*** DATA IN THIS EXERCISE ***

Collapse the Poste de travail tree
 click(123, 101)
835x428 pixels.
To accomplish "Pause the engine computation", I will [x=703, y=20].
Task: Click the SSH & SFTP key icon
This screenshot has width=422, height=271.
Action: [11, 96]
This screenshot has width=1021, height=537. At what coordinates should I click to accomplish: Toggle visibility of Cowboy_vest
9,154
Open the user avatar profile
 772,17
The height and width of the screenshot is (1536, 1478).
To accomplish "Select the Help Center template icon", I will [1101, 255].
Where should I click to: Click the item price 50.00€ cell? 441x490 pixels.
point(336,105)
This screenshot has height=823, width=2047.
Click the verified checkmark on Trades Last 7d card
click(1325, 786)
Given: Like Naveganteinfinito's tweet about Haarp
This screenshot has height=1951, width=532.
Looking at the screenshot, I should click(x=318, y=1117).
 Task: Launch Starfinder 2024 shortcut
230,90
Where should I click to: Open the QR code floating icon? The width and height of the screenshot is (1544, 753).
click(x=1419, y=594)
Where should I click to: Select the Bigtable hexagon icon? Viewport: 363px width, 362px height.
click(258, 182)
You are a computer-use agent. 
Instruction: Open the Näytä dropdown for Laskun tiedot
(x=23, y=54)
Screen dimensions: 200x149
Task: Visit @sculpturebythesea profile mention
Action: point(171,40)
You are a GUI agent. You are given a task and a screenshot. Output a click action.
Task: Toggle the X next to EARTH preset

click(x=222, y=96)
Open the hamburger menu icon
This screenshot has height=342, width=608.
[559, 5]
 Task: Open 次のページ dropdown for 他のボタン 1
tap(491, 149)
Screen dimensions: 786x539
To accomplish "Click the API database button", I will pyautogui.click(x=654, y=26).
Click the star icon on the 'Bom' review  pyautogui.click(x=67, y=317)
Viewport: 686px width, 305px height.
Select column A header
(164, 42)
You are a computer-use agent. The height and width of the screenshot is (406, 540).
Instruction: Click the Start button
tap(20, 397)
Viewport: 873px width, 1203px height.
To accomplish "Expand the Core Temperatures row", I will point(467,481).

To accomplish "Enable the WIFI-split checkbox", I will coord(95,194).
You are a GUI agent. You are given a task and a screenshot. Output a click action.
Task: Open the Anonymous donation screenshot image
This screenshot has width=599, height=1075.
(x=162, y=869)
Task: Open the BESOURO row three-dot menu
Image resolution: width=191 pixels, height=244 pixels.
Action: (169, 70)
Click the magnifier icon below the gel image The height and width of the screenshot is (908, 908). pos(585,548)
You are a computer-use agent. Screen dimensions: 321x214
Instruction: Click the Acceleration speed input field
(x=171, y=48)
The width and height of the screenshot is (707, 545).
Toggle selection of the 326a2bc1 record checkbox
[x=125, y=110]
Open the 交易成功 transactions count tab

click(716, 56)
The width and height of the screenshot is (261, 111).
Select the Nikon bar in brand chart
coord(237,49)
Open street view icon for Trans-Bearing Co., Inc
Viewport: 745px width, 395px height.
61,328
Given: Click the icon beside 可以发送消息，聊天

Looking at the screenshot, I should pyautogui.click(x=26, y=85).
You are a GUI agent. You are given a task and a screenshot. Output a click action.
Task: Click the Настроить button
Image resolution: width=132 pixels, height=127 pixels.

***

— WHAT TO DO —
Identify all lines in the records above with the word "computer".

— RESPONSE AREA —
You are a computer-use agent. 
You are a computer-use agent. The height and width of the screenshot is (406, 540).
You are a computer-use agent. Screen dimensions: 321x214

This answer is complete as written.